A ocupação do prédio ocorreu um dia antes da decisão do ministro Luís Roberto Barroso, do STF (Supremo Tribunal Federal), que determinou a criação de comissões para mediar despejos antes de qualquer decisão judicial.
Com caráter transitório, a medida surgiu após o fim da determinação do STF que suspendeu as remoções durante a pandemia de Covid, no último dia 31. A criação das comissões foi uma sugestão dos movimentos sociais e deve durar por até um ano e meio, segundo a corte.
As comissões também deverão realizar inspeções judiciais e audiências de mediação antes de qualquer decisão de desocupação, com participação do Ministério Público e da Defensoria Pública.
Uma reunião entre representantes da ocupação e funcionários da Cohab ocorreu no fim da tarde de terça, mas não houve acordo.

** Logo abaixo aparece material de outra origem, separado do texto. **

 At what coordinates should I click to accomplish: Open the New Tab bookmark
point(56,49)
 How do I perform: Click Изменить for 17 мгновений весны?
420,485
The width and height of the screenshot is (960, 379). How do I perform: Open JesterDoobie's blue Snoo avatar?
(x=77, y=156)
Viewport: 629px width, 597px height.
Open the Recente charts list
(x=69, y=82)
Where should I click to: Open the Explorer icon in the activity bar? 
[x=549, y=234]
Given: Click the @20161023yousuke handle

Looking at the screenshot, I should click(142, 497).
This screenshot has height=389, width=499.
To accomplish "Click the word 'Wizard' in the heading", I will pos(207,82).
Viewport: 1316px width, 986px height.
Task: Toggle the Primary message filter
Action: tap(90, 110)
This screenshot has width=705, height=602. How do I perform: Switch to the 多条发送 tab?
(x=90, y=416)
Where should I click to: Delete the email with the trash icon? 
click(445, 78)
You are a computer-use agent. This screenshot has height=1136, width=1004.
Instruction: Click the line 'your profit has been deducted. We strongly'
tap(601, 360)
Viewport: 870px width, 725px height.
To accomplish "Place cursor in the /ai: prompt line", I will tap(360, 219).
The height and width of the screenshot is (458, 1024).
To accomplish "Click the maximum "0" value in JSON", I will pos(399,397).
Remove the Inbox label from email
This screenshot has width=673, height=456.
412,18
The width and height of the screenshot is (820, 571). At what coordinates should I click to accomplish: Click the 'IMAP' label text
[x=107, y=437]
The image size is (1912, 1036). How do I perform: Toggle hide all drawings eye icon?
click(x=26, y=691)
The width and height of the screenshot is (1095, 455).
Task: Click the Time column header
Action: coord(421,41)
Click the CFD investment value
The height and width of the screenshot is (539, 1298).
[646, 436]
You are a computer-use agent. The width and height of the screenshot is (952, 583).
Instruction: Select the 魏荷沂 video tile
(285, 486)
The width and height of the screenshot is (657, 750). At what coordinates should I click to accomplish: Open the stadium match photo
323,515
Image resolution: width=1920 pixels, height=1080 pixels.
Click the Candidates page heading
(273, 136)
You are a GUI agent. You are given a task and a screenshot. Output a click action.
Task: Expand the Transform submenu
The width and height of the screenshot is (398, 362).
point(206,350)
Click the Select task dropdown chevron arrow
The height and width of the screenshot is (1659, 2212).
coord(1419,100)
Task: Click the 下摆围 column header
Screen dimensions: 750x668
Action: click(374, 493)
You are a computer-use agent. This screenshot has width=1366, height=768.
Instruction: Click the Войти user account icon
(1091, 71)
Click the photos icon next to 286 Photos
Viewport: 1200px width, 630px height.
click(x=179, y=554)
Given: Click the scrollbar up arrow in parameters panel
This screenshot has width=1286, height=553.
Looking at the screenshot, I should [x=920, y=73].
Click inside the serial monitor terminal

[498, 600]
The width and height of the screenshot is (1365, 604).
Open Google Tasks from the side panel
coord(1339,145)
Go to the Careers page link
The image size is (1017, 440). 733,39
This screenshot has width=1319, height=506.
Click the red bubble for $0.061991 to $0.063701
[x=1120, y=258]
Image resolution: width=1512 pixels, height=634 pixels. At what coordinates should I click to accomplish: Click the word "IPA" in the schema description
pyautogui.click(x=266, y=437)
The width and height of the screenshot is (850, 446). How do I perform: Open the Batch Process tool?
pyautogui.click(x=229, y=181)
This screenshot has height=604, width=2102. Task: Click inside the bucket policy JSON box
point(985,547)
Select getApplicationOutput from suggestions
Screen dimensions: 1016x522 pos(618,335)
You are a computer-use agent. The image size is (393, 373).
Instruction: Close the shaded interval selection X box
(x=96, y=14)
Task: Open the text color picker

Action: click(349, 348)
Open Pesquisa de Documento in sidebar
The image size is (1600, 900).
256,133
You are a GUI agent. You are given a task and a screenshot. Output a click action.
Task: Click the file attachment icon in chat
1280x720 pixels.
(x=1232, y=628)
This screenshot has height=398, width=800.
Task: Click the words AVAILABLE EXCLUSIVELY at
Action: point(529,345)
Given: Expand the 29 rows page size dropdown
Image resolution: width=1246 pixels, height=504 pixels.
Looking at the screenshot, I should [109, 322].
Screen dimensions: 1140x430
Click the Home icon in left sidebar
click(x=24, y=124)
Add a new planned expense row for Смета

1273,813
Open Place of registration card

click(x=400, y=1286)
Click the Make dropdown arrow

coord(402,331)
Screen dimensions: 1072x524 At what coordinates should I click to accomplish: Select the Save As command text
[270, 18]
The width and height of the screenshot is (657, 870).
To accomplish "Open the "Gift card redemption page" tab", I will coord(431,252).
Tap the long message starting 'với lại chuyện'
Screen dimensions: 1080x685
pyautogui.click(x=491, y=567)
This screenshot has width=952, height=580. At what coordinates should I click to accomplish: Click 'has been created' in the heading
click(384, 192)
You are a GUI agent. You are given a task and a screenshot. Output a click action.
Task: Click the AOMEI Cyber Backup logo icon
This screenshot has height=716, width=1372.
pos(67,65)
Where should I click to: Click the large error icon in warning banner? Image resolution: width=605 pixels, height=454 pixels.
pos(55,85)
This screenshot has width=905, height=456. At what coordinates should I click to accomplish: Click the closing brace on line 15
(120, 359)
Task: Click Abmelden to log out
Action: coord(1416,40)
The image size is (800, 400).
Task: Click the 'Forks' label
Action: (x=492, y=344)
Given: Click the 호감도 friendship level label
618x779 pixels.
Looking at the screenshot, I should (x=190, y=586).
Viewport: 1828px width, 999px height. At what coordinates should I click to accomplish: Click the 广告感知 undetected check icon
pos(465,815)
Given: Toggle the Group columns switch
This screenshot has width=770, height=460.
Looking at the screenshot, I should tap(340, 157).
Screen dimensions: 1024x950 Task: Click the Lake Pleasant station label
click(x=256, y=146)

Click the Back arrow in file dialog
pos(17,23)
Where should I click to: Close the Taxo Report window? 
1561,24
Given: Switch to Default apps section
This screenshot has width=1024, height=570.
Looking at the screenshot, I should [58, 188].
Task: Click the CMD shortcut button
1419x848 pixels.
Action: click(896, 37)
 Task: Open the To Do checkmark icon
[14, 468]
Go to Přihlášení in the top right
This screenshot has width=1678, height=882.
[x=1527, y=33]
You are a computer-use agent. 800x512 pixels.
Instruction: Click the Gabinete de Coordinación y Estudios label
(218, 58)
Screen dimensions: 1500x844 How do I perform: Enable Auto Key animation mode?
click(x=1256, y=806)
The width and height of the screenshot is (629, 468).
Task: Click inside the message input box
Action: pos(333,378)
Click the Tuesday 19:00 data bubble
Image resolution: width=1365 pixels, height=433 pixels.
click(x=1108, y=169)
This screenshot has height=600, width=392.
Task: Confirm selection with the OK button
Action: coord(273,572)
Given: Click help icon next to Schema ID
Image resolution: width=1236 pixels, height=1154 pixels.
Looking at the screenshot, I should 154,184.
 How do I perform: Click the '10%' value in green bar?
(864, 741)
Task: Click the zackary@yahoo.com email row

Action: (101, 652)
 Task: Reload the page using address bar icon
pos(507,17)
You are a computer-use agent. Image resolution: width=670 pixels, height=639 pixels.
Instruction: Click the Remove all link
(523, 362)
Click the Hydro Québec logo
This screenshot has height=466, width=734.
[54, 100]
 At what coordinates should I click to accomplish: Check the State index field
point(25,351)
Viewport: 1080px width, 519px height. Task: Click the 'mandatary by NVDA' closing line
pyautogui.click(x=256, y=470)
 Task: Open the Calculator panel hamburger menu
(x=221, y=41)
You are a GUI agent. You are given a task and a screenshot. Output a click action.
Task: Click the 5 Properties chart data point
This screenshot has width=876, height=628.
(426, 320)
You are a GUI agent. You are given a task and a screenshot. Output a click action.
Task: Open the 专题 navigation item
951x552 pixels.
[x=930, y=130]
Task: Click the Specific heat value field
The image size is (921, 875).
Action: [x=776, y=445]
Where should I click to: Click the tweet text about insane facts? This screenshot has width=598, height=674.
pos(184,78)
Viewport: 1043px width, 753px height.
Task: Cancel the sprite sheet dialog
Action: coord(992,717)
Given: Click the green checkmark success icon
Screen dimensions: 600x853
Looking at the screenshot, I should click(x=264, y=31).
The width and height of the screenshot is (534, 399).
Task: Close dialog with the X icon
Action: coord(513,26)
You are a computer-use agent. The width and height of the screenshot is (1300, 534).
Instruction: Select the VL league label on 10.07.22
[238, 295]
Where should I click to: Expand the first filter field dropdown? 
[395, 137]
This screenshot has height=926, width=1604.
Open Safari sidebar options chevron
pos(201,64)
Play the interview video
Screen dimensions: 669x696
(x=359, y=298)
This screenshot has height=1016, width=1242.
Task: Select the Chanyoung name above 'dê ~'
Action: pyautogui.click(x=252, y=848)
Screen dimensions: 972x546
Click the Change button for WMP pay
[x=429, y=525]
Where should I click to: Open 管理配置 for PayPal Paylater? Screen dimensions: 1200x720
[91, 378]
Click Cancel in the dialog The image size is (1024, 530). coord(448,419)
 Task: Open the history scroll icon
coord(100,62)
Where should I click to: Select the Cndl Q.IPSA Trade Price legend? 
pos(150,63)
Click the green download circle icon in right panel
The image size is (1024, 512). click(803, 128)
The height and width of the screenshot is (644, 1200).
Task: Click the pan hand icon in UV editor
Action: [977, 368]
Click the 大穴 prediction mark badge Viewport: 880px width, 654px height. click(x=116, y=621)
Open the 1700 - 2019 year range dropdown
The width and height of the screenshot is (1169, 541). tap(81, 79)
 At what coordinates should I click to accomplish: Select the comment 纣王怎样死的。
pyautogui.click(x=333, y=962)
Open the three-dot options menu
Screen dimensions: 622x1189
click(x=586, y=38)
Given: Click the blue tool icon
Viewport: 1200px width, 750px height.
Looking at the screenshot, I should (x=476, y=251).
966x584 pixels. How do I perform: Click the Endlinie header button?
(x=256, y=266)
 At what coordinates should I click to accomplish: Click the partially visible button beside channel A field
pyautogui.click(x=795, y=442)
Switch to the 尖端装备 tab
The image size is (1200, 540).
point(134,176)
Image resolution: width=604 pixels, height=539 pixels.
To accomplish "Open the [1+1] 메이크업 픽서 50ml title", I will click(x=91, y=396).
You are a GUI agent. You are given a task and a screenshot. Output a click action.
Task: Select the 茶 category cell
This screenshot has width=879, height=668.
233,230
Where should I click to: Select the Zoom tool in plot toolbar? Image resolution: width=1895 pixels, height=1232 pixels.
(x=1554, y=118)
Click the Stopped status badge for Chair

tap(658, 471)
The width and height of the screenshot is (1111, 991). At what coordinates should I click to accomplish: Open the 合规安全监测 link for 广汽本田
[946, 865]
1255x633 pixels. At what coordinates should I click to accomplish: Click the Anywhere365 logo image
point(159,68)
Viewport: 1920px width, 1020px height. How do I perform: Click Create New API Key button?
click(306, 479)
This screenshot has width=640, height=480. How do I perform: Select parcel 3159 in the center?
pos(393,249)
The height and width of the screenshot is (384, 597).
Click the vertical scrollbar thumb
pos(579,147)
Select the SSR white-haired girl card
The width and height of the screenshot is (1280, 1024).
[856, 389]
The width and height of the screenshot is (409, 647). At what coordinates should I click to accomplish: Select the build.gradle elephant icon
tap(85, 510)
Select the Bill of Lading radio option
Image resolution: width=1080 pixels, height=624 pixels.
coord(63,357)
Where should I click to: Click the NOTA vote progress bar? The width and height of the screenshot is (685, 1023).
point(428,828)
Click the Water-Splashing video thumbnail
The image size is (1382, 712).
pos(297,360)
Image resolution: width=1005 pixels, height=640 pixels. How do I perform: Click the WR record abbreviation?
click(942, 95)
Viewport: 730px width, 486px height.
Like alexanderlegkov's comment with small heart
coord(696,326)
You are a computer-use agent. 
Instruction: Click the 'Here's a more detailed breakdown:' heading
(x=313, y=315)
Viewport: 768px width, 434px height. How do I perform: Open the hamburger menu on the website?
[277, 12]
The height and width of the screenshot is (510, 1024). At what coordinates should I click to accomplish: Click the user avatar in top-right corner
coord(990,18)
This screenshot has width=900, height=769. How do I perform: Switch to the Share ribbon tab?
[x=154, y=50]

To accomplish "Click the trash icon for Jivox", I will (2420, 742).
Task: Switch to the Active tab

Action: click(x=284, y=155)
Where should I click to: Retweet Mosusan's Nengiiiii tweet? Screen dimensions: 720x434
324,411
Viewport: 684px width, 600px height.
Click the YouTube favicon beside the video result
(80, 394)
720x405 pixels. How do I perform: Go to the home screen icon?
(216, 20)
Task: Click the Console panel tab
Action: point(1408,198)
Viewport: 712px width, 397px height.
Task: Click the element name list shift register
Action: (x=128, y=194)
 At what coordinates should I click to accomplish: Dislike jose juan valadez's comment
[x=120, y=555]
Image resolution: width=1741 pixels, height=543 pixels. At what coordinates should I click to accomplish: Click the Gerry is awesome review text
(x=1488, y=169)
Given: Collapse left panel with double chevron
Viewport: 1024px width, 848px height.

Uma das moradoras, a diarista Gisele Luciene Vieira, 38, saiu da ocupação na manhã de segunda-feira para levar a filha de 14 anos para a escola e, quando voltou, foi impedida pelos guardas-civis de entrar no prédio. Ela também é mãe de uma bebê de nove meses que ficou lá dentro com outras integrantes da ocupação. "Foi tenso. A sorte é que o pessoal cuidou dela. Eu só consegui entrar de novo à noite", afirma.
"A gente levantava a bebê na janela para ela ver que estava tudo bem", diz a coordenadora da ocupação, Suzane Veríssimo.
Mãe solo, a diarista diz que sua renda é insuficiente para pagar o aluguel de R$ 900 na casa onde morava na zona leste, por isso optou por se mudar para a ocupação no centro.
Segundo a coordenadora, parte dos integrantes da ocupação morava desde 2019 em outro imóvel ocupado na avenida Ipiranga, próximo dali, e deixaram o endereço após acordo com a Cohab de que seriam atendidos pelo programa de habitação municipal. "O atendimento nunca aconteceu", diz. O mesmo imóvel está ocupado por um outro grupo atualmente.
A reportagem questionou a gestão do prefeito Ricardo Nunes (MDB) sobre esses atendimentos, mas não recebeu resposta.
Os agentes também impediram a entrada de comida e água no prédio, e os moradores amarram cordas a sacos plásticos com os mantimentos para serem içados pelas janelas.
A autônoma Rita de Cássia dos Santos, 44, mudou-se para a ocupação com a filha de 15 anos, mãe de um bebê de 2 meses, e outras quatro crianças de 3 a 7 anos, suas enteadas e netas. "Eu posso entrar, mas meu marido não", afirma.
Desempregada, Rita diz que morava de favor na casa de uma amiga com as cinco crianças e a filha adolescente antes de se mudar para o prédio ocupado na avenida São João.
Outro morador, o garçom Mario Sergio da Rocha, 40, afirma que saiu para uma entrevista de emprego na manhã de segunda e, ao voltar, foi impedido de entrar. Está na calçada com duas mochilas de roupas em frente ao prédio desde então. "Minhas coisas estão todas lá dentro", diz. "Eu passei na entrevista de emprego, mas pedi para começar a trabalhar só semana que vem por causa dessa situação."
Ele diz que tinha uma hamburgueria na zona leste, mas teve que fechar o negócio devido à alta nos preços dos alimentos. "Ou você come, ou paga aluguel", afirma o garçom, que pagava R$ 800 de aluguel em São Mateus, na zona leste, antes de decidir se mudar para a ocupação.
Dois colchões infláveis e uma barraca foram montados na calçada para abrigar os moradores.
A educadora social Flavia Regina Antunes Pereira, 39, segurava a filha bebê no colo enquanto esperava o filho de 15 anos voltar da escola. "Não fui trabalhar com medo dele não conseguir entrar de novo", diz ela. Mãe solo de três filhos, ela conta que seu salário é insuficiente para pagar aluguel e sustentar as crianças sozinha.
De acordo com a Secretaria de Assistência e Desenvolvimento Social (Smads), foi ofertado encaminhamento aos abrigos da prefeitura, mas as pessoas não aceitaram.